═══ Fragmento de texto
La autoestima individual puede quedar por lo suelos al asumir que ese «yo» exclusivo que exhibimos más que el resultado de alguna sublime condición, indescifrable para la ciencia y de naturaleza cuasidivina, tiene unos componentes biológicos cada vez más definidos. El «yo» es una construcción de nuestro cerebro, sostiene la neurofisiología, con discrepancias sobre cómo se levanta ese edificio personal que cada uno presume irrepetible, y que lo es en su resultado final, pero no así en el proceso previo, asentado sobre pautas comunes de la especie progresivamente visibles.

«El cerebro es un dispositivo que ha emergido a los largo de millones de años de evolución para generar representaciones del medio que le rodea», expone Julio González Álvarez, profesor de la Universitat Jaume I de Castellón, como introducción a la afirmación de Damasio de que el «fundamento biológico del sentido del yo se halla en los mecanismos cerebrales que representan, instante a instante, la continuidad del mismo organismo». No hay, por tanto, «yo» sin cerebro. O como afirma otro de los neurofisiólogos de vanguardia, Rodolfo Llinás, «los seres humanos no tenemos cerebro. Somos nuestro cerebro», lo que explicaría la deshumanización de tanto descerebrado. De una forma más radical, Llinás -colombiano nacionalizado norteamericano que a sus 76 años sigue ejerciendo como catedrático de neurociencia en la Universidad de Nueva York- sostiene que «el yo es un estado funcional del cerebro y nada más, ni nada menos». Un «yo» constitutivo de la mente humana y cuya emergencia «cambió el juego de la vida», en palabras de Damasio. porque cerebros hay muchos pero ninguno con la consciencia de sí mismo que tiene el nuestro.
══════
═══ Datos proporcionados
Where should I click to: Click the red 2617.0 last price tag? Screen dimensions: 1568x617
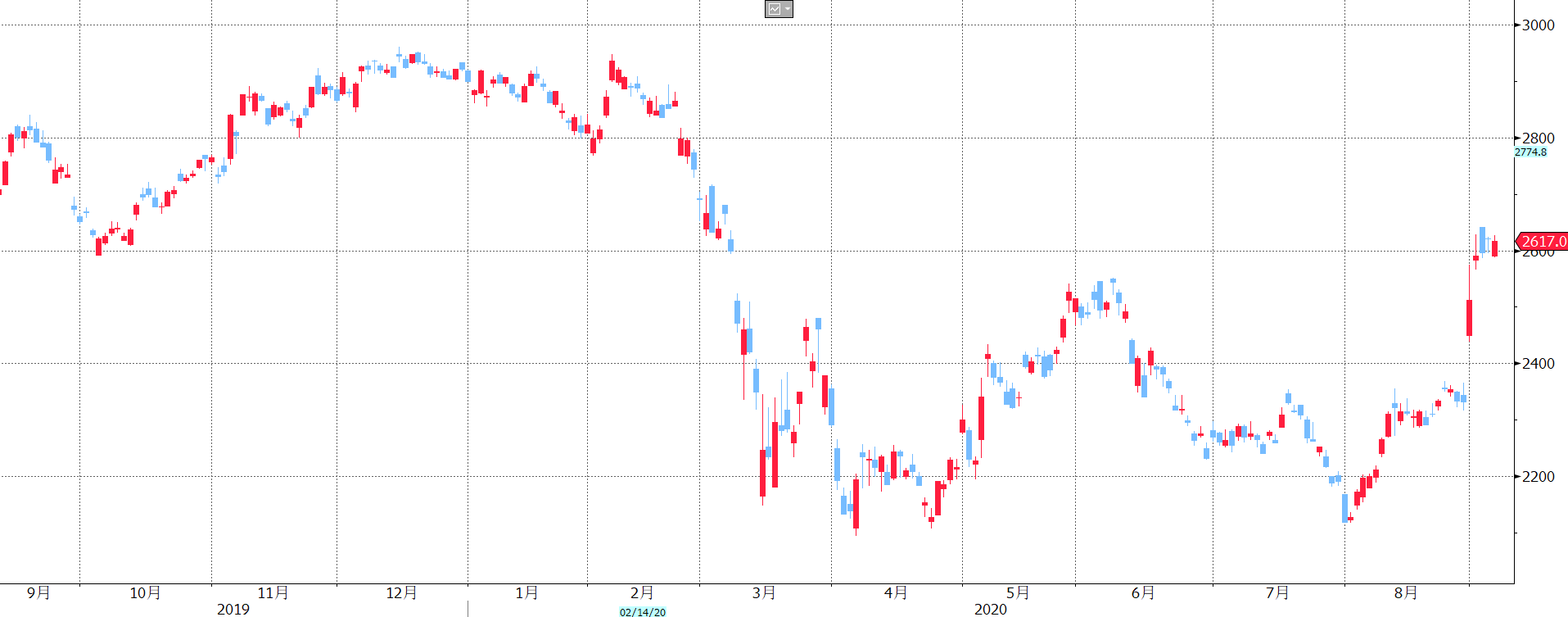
══════
→ Orden de trabajo 1: Resume en forma de lista el párrafo del fragmento sobre el «yo» y el cerebro que empieza por «La autoestima individual», conservando sus datos principales.
→ Orden de trabajo 2: Sustituye «neurofisiología» por «neurociencia» en el tramo del fragmento sobre el «yo» y el cerebro que va desde «La autoestima individual» hasta «especie progresivamente visibles.».
→ Orden de trabajo 3: Indica si cada afirmación coincide con el fragmento sobre el «yo» y el cerebro y cita las palabras exactas que lo deciden: (a) Rodolfo Llinás es profesor de la Universitat Jaume I de Castellón; (b) según Llinás, el yo es un estado funcional del cerebro; (c) el texto sostiene que puede haber «yo» sin cerebro.
Recurre únicamente al texto para responder.

→ Respuesta 1:
- La autoestima puede caer al asumir que el «yo» no procede de una condición sublime y casi divina, indescifrable para la ciencia, sino que tiene componentes biológicos cada vez más definidos.
- Según la neurofisiología, el «yo» es una construcción del cerebro, aunque hay discrepancias sobre cómo se forma.
- Cada «yo» es irrepetible en su resultado final, pero no en el proceso previo, que se apoya en pautas comunes de la especie cada vez más visibles.

→ Respuesta 2:
La autoestima individual puede quedar por lo suelos al asumir que ese «yo» exclusivo que exhibimos más que el resultado de alguna sublime condición, indescifrable para la ciencia y de naturaleza cuasidivina, tiene unos componentes biológicos cada vez más definidos. El «yo» es una construcción de nuestro cerebro, sostiene la neurociencia, con discrepancias sobre cómo se levanta ese edificio personal que cada uno presume irrepetible, y que lo es en su resultado final, pero no así en el proceso previo, asentado sobre pautas comunes de la especie progresivamente visibles.

→ Respuesta 3:
(a) No: «Julio González Álvarez, profesor de la Universitat Jaume I de Castellón».
(b) Sí: «el yo es un estado funcional del cerebro y nada más, ni nada menos».
(c) No: «No hay, por tanto, «yo» sin cerebro».